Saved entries
..............................

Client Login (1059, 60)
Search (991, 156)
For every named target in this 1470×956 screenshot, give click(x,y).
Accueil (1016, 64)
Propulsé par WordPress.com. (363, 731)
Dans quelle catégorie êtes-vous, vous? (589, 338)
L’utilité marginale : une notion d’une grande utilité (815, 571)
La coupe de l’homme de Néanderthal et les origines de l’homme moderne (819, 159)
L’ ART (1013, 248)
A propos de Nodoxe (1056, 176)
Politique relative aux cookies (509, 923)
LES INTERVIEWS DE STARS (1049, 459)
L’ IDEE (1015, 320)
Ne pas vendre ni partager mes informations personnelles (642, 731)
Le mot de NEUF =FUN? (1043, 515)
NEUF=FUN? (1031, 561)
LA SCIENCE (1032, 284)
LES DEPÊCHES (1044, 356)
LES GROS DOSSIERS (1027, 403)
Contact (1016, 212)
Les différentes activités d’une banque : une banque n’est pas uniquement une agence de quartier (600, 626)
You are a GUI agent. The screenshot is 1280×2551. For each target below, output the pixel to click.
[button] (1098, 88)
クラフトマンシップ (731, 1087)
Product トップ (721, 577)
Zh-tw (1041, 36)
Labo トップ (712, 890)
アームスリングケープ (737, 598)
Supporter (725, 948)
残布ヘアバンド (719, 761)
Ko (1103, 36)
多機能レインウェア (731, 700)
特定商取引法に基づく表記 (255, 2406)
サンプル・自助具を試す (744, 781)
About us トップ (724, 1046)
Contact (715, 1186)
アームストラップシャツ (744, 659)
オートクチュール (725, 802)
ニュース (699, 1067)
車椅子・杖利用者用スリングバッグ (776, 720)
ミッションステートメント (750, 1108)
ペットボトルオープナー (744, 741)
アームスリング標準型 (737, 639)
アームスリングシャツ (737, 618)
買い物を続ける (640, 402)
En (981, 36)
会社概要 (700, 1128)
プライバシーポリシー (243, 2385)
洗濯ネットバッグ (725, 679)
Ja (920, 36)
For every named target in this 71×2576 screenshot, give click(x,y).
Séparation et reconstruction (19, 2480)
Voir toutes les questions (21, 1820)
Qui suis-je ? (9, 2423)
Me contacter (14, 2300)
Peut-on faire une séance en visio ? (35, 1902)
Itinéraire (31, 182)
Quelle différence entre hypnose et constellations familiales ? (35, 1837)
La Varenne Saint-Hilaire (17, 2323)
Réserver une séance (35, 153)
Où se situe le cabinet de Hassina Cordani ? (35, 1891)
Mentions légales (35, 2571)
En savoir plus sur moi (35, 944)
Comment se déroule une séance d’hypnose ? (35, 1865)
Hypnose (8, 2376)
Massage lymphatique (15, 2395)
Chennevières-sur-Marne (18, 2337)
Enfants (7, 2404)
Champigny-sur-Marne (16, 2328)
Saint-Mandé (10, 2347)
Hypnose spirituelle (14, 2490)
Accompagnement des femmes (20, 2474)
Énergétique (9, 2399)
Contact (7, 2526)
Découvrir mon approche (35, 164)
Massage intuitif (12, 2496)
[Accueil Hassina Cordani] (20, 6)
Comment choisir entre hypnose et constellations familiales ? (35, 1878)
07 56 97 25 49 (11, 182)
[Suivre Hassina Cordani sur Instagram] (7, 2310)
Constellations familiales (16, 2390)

..............................

Give back the opening line of the records above and every line after it, up to and including the one with "L’ IDEE (1015, 320)", unchanged.

Client Login (1059, 60)
Search (991, 156)
For every named target in this 1470×956 screenshot, give click(x,y).
Accueil (1016, 64)
Propulsé par WordPress.com. (363, 731)
Dans quelle catégorie êtes-vous, vous? (589, 338)
L’utilité marginale : une notion d’une grande utilité (815, 571)
La coupe de l’homme de Néanderthal et les origines de l’homme moderne (819, 159)
L’ ART (1013, 248)
A propos de Nodoxe (1056, 176)
Politique relative aux cookies (509, 923)
LES INTERVIEWS DE STARS (1049, 459)
L’ IDEE (1015, 320)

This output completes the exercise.